Each entry is to be restated word for word, with nothing omitted.

..........

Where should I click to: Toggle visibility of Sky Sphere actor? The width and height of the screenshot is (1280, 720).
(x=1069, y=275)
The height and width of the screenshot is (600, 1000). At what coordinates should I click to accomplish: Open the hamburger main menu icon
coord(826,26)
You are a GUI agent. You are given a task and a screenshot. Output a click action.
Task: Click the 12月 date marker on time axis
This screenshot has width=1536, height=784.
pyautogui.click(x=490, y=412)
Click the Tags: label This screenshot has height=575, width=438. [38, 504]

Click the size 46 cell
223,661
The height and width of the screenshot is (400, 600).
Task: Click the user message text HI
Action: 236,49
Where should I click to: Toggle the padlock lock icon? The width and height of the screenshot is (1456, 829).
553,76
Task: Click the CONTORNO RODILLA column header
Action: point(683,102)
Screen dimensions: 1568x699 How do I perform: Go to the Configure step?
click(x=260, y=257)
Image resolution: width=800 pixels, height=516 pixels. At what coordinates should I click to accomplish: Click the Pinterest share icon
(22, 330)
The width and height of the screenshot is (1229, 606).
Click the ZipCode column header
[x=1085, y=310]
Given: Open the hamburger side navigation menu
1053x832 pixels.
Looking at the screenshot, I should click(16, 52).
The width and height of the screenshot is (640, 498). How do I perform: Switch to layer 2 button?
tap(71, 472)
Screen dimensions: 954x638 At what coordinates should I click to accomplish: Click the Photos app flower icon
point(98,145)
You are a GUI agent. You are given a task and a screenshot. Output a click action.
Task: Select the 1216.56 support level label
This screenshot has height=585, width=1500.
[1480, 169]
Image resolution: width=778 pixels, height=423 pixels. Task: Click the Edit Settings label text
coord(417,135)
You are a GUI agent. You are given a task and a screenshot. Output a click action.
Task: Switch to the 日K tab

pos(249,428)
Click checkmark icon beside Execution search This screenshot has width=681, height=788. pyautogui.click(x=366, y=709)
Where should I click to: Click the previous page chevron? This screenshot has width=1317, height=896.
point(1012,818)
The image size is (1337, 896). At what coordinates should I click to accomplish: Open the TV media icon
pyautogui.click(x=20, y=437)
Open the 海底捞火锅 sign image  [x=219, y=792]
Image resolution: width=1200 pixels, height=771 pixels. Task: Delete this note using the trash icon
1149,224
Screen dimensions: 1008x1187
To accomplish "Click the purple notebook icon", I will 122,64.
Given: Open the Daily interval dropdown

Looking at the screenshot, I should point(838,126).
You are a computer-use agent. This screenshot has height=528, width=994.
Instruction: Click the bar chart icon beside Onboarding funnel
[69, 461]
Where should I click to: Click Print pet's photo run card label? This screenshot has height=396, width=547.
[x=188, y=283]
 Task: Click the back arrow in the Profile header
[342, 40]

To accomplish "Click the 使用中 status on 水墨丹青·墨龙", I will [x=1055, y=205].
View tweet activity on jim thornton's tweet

..........

→ **Task response**:
Where should I click to: Toggle visibility of Sky Sphere actor? The width and height of the screenshot is (1280, 720).
(x=1069, y=275)
The height and width of the screenshot is (600, 1000). At what coordinates should I click to accomplish: Open the hamburger main menu icon
coord(826,26)
You are a GUI agent. You are given a task and a screenshot. Output a click action.
Task: Click the 12月 date marker on time axis
This screenshot has width=1536, height=784.
pyautogui.click(x=490, y=412)
Click the Tags: label This screenshot has height=575, width=438. [38, 504]

Click the size 46 cell
223,661
The height and width of the screenshot is (400, 600).
Task: Click the user message text HI
Action: 236,49
Where should I click to: Toggle the padlock lock icon? The width and height of the screenshot is (1456, 829).
553,76
Task: Click the CONTORNO RODILLA column header
Action: point(683,102)
Screen dimensions: 1568x699 How do I perform: Go to the Configure step?
click(x=260, y=257)
Image resolution: width=800 pixels, height=516 pixels. At what coordinates should I click to accomplish: Click the Pinterest share icon
(22, 330)
The width and height of the screenshot is (1229, 606).
Click the ZipCode column header
[x=1085, y=310]
Given: Open the hamburger side navigation menu
1053x832 pixels.
Looking at the screenshot, I should click(16, 52).
The width and height of the screenshot is (640, 498). How do I perform: Switch to layer 2 button?
tap(71, 472)
Screen dimensions: 954x638 At what coordinates should I click to accomplish: Click the Photos app flower icon
point(98,145)
You are a GUI agent. You are given a task and a screenshot. Output a click action.
Task: Select the 1216.56 support level label
This screenshot has height=585, width=1500.
[1480, 169]
Image resolution: width=778 pixels, height=423 pixels. Task: Click the Edit Settings label text
coord(417,135)
You are a GUI agent. You are given a task and a screenshot. Output a click action.
Task: Switch to the 日K tab

pos(249,428)
Click checkmark icon beside Execution search This screenshot has width=681, height=788. pyautogui.click(x=366, y=709)
Where should I click to: Click the previous page chevron? This screenshot has width=1317, height=896.
point(1012,818)
The image size is (1337, 896). At what coordinates should I click to accomplish: Open the TV media icon
pyautogui.click(x=20, y=437)
Open the 海底捞火锅 sign image  [x=219, y=792]
Image resolution: width=1200 pixels, height=771 pixels. Task: Delete this note using the trash icon
1149,224
Screen dimensions: 1008x1187
To accomplish "Click the purple notebook icon", I will 122,64.
Given: Open the Daily interval dropdown

Looking at the screenshot, I should point(838,126).
You are a computer-use agent. This screenshot has height=528, width=994.
Instruction: Click the bar chart icon beside Onboarding funnel
[69, 461]
Where should I click to: Click Print pet's photo run card label? This screenshot has height=396, width=547.
[x=188, y=283]
 Task: Click the back arrow in the Profile header
[342, 40]

To accomplish "Click the 使用中 status on 水墨丹青·墨龙", I will [x=1055, y=205].
View tweet activity on jim thornton's tweet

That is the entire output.